* **Page excerpt**:
.....

These child pedestrian accident statistics reveal that these accidents are too common. If you’re a parent of a child in Kirkland, here’s what you need to know about the incidence of child pedestrian accidents in the U.S., as well as child safety tips.
High Number of Child Traffic Deaths in the U.S.
The National Highway Traffic Safety Administration (NHTSA) reports that in 2012, there was a total of 33,561 traffic fatalities in the United States. Of those, children ages 14 and younger accounted for three percent (1,168) of those traffic fatalities.
Child pedestrians made up five percent (255 total) of the 4,743 pedestrian fatalities that same year. Of all children killed in traffic accidents, about a fifth (22 percent) were pedestrians. The good news is that the number of child pedestrians killed in traffic accidents dropped from 389 in 2003 to the current number of 255 in 2012: a 34 percent drop.

.....

* **Information shown**:
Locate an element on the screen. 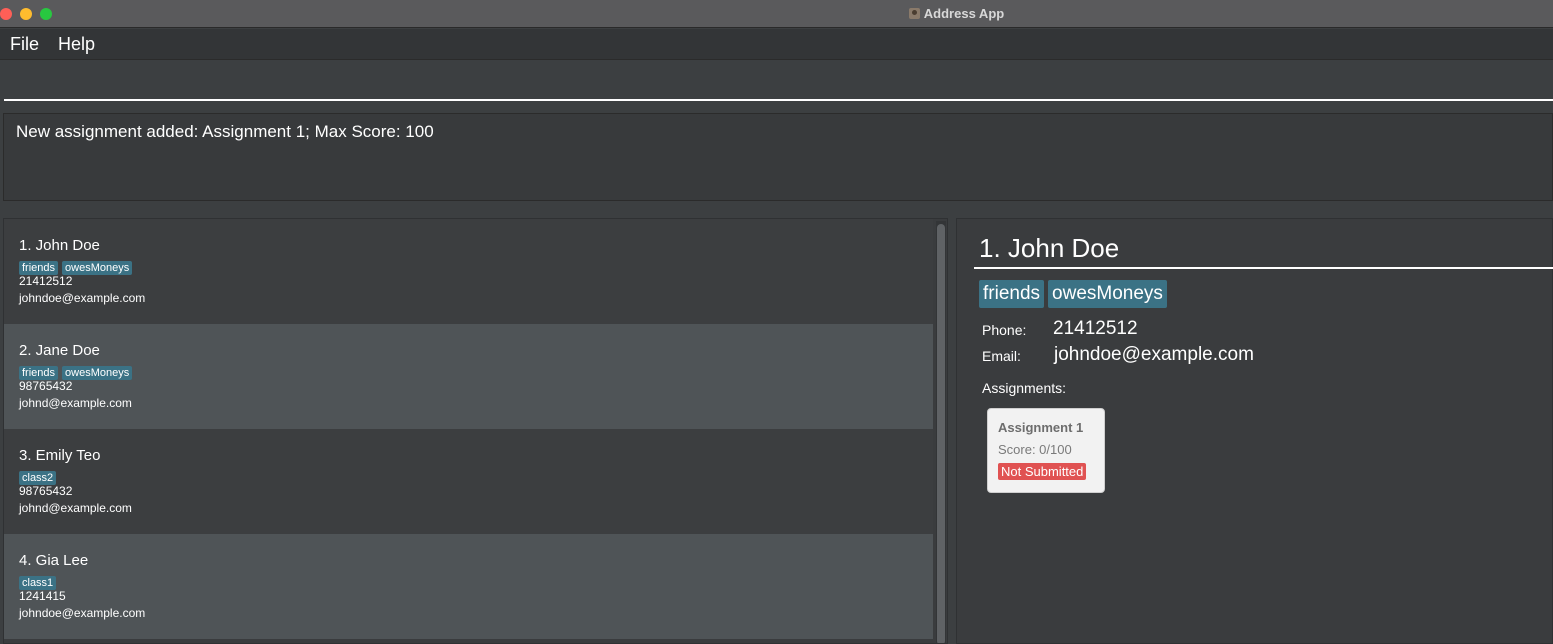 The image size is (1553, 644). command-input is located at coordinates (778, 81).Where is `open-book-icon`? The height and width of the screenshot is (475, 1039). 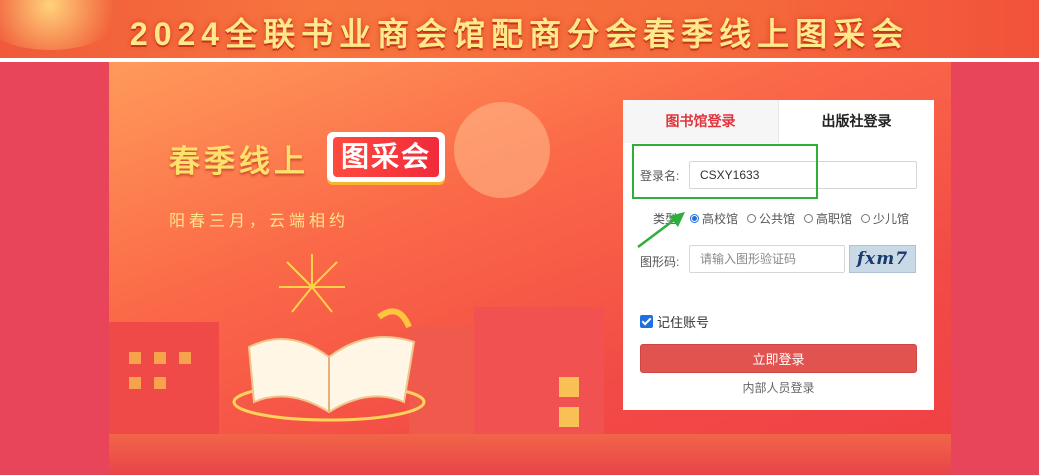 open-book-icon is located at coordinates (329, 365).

.....

* **Tasks for this exercise**:
[1] In the passage on child pedestrian accident statistics, how many child pedestrians were killed in traffic accidents in 2003?
[2] Continue the passage on child pedestrian accident statistics, picking up right after its final sentence.

* **Expected responses**:
[1] 389

[2]
The majority of fatal pedestrian accidents involving children – 42 percent – occurred between the hours of 4:00 p.m. and 7:59 p.m. This is a time when many children are playing outside with friends after school. The second highest percentage of child pedestrian fatalities occurred between 8:00 p.m. and 11:59 p.m.; during these hours, darkness may make it more difficult for drivers to see pedestrians.
Causes of Child Pedestrian Deaths
Driving while impaired is a leading cause of child pedestrian deaths. Per the NHTSA, in 2012, 38 children under the age of 14 in the U.S. killed in pedestrian accidents were hit by drivers who had a blood alcohol content level of .08 percent or higher (above the legal limit) at the time of accident.
The NHTSA also reports that 76 percent of child pedestrian deaths occurred at non-intersections.
- Children playing with friends by the side of the road
- Children running into the road (not necessarily to cross)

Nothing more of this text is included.